A essa altura, podemos dizer que Tiago A. Neves é uma presença habitual da Mostra de Cinema de Tiradentes. Nos últimos anos, ele apareceu na competição com dois filmes, “Cervejas no Escuro” e “Maçãs no Escuro“, mostrando uma clara intenção de expandir suas possibilidades como autor. Esse ano, ele nos entrega “Estopim”, e dessa vez a visão de Neves é posta à prova pelo próprio. Mais uma vez, trata-se de uma provocação narrativa, mas aqui o desafio é completo, porque sua implicação estética está também em primeiro plano de discussão. O projeto é mais ambicioso, e por isso a tacada é menos sossegada; como resultado, acompanhamos que não pode restringir-se a uma evolução, apenas. Em tão pouco tempo, o cineasta parece buscar um amadurecimento.

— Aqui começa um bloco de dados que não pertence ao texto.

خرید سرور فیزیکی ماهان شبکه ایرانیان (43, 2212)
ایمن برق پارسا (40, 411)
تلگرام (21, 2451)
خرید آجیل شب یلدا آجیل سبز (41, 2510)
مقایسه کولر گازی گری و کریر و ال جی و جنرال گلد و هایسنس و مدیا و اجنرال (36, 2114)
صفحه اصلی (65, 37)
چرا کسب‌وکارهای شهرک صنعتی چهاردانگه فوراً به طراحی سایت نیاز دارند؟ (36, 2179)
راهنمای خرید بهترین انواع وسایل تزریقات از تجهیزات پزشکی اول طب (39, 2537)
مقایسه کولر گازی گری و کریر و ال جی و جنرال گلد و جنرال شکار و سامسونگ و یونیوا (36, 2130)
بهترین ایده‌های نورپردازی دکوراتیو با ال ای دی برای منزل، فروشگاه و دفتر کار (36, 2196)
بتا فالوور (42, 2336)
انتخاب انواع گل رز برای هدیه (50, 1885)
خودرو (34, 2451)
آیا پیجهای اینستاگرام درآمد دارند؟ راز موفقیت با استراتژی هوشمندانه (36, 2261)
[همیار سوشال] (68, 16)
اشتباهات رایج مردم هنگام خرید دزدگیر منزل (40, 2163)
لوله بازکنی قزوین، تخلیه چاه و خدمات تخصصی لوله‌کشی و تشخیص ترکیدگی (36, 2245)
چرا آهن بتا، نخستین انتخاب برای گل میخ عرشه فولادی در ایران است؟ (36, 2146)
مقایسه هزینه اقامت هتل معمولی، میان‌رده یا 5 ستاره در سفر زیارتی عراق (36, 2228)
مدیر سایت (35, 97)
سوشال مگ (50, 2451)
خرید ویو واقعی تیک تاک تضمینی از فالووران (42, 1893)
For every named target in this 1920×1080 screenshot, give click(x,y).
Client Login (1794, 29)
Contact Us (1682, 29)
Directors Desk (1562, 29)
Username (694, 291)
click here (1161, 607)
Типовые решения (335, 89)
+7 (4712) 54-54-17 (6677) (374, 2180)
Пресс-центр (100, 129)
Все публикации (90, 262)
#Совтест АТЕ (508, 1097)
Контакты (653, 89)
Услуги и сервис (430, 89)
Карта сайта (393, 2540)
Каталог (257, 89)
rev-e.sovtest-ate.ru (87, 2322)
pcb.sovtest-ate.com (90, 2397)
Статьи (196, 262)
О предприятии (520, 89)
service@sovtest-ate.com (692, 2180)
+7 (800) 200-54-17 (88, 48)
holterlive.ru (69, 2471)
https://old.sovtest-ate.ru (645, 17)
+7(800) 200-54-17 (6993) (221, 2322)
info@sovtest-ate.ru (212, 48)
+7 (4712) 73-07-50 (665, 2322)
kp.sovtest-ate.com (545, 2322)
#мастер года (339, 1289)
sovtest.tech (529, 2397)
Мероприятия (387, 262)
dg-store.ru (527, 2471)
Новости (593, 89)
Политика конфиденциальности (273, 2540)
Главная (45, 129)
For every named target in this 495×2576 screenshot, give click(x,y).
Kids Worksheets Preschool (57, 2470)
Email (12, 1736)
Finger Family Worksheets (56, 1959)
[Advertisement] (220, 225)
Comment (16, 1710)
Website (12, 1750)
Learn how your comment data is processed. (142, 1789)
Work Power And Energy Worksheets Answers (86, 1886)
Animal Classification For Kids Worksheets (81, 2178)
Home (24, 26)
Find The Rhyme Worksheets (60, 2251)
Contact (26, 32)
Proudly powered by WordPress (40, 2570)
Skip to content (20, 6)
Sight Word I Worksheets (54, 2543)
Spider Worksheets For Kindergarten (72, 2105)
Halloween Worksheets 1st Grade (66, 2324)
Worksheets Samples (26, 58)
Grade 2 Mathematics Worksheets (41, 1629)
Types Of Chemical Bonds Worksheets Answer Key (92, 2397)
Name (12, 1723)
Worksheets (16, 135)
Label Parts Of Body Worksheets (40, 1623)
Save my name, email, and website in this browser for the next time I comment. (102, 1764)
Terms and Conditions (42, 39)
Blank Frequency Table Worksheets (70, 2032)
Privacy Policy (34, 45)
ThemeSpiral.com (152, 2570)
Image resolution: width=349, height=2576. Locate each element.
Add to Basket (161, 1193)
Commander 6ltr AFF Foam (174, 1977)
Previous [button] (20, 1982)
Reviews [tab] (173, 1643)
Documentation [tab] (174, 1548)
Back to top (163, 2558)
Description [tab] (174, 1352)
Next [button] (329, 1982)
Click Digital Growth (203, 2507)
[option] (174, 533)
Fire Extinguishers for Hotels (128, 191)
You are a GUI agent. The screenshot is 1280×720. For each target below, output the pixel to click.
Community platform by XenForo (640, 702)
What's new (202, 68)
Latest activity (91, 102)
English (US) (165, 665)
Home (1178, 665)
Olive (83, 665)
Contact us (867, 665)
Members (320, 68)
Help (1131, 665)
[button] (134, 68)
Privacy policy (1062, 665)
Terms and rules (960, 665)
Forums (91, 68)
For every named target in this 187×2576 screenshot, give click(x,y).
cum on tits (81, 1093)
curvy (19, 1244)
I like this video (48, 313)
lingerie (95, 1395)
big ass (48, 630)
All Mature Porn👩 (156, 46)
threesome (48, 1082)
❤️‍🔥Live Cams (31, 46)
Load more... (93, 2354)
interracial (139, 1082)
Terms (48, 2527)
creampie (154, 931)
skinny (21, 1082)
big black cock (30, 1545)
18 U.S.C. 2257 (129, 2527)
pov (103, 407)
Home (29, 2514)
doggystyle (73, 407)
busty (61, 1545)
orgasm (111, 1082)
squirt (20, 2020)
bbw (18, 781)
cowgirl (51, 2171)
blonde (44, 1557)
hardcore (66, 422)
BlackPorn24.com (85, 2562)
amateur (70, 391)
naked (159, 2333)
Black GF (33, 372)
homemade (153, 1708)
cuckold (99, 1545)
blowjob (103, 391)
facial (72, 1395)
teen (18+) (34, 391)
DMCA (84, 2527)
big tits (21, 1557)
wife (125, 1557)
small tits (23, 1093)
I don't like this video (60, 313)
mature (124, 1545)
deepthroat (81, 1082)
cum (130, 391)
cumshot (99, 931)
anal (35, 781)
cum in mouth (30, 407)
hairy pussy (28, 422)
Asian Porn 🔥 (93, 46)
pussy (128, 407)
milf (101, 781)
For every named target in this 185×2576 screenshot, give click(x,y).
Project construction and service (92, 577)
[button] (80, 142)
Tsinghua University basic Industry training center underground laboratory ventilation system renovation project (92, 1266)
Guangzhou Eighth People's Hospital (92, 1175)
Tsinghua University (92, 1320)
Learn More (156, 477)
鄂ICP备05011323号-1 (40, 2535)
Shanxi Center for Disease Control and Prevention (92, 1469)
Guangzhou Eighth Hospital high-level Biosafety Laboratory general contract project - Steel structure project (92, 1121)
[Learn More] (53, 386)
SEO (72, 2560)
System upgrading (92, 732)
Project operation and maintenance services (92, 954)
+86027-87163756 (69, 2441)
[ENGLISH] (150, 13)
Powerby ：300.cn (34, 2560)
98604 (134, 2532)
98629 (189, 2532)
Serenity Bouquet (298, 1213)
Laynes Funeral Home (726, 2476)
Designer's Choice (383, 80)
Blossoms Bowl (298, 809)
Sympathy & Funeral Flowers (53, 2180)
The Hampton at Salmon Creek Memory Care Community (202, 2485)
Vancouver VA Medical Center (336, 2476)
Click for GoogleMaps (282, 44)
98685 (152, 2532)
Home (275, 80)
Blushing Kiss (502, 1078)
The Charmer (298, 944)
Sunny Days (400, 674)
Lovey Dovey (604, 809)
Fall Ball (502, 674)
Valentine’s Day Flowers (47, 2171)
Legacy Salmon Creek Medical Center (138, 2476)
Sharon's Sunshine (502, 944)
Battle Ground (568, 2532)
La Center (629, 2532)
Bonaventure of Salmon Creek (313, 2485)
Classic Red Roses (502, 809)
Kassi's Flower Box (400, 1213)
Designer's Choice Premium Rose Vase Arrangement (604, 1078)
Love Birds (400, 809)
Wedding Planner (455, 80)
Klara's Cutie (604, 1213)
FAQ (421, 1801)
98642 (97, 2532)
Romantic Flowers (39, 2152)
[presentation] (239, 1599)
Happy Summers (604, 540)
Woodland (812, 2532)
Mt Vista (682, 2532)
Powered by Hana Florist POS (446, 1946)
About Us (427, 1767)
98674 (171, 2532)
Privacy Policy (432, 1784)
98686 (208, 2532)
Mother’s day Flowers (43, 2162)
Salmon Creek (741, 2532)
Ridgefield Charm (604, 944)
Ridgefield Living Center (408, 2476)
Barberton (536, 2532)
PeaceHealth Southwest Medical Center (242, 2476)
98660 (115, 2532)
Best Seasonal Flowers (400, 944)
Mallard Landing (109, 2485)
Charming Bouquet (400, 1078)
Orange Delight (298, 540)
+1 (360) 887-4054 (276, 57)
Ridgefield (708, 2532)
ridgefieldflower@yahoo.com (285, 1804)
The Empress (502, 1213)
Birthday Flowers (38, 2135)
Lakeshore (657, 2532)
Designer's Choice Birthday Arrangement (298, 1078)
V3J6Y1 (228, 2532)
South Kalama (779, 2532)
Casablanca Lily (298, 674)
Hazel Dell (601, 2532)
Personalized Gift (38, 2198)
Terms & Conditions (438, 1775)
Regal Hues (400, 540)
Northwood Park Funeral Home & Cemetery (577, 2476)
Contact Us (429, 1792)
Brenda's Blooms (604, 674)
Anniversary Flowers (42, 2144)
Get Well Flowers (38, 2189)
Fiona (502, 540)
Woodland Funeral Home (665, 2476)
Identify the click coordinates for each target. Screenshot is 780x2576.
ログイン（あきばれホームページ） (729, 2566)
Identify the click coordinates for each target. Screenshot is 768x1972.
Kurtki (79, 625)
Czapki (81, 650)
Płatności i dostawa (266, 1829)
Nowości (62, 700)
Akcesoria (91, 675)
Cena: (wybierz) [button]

“Estopim” parte de um conceito: sete episódios em um mesmo núcleo familiar. O filme começa em uma catarse, e essa situação se espraia nessa mesma passagem aos limites do suportável. A ideia não somente é boa (e não basta uma boa ideia para obter sucesso de resultado), como executada com muita propriedade e um esmero que nem precisava estar tão exposto assim. Neves é um cineasta cuja economia é evidente, para evidenciar assim suas mais sutis interferências narrativas; aqui, no entanto, ele que não está encerrado como roteirista. Seus longas anteriores demonstravam futuro óbvio, mas aqui esse futuro se estabelece como presente.

Estamos observando duas irmãs às voltas com um imbróglio familiar que, pro melhor aproveitamento do jogo narrativo, não é apressadamente esclarecido, ou ainda nem é servido explicitamente. As rasuras do roteiro soam propositais dentro de um campo onde a cacofonia é substituída pela sutileza de apresentação. Em cena, essas irmãs estão unidas na apresentação e apartadas no desenvolvimento, onde eventualmente se reencontram para retornar ao cume central. O propósito aqui não é o de estudar tais personagens, mas de suscitar suas viabilidades diante de um painel estético-narrativo, sem atrapalhar a descoberta coletiva do que é narrado.

Em cada um desses episódios, acompanhamos tais catarses serem defendidas pela mise-en-scène de maneira autônoma, descortinando a agudeza do plano-sequência. Para essa abertura, a ideia ultrapassa o acerto, assim como no estalo da fuga mais adiante. “Estopim” é um exercício de imaginação e de ampliação de ideias de seu autor, que não pode ser acusado de avançar sobre terreno perigoso, no sentido de dar um passo maior que as pernas. Neves está claramente testando, trabalho após trabalho, o tamanho de suas capacidades, no que podemos definir como uma atitude inteligente e sensata. Observá-lo em seu processo evolutivo é um daqueles momentos raros e felizes para o cinéfilo (e a escrita crítica), porque é o que esperamos de um personagem – a evolução, e não o contrário.

Aos poucos,“Estopim” mostra outros predicados, como a estrutura narrativa que o filme aplica particularmente, não ocorrer em clima de escalada, mas de algum retrocesso temporal, até esses implicações se misturarem em absoluto no último ato, mostrando que Neves é ainda mais corajoso do que aparenta. O filme aponta uma questão colocada em sua apresentação, e aos poucos descortina o percurso para essa chegada, que está na abertura. É uma ideia não-original, a priori, mas a maneira como o autor apresenta esses códigos, vai acrescentando as camadas necessárias para que o painel se monte e defina suas intencionalidades. A riqueza dessa artesania se sobrepõe ao que é menos orgânico em cena, e que até resvala em algum artificialismo.

Neves busca uma conversa com o melodrama aqui, ainda que suas bases não estejam somente fincadas nessa investida. Só que essa escolha delimitaria uma entrega de outra ordem de seus atores, que estão bem, mas não conseguem criar um painel verídico o tempo todo, muito também porque as informações dadas em diálogos são, muitas vezes, expositivas demais; em outros momentos, não. O que escapa desse desequilíbrio é a falta das entonações acertadas para que o texto soe menos engessado. Mas “Estopim”, enquanto exercício de busca de seu autor, enquanto crescimento óbvio de suas potencialidades, aponta um caminho onde Neves nunca deixa de apresentar qualidades rejuvenescidas.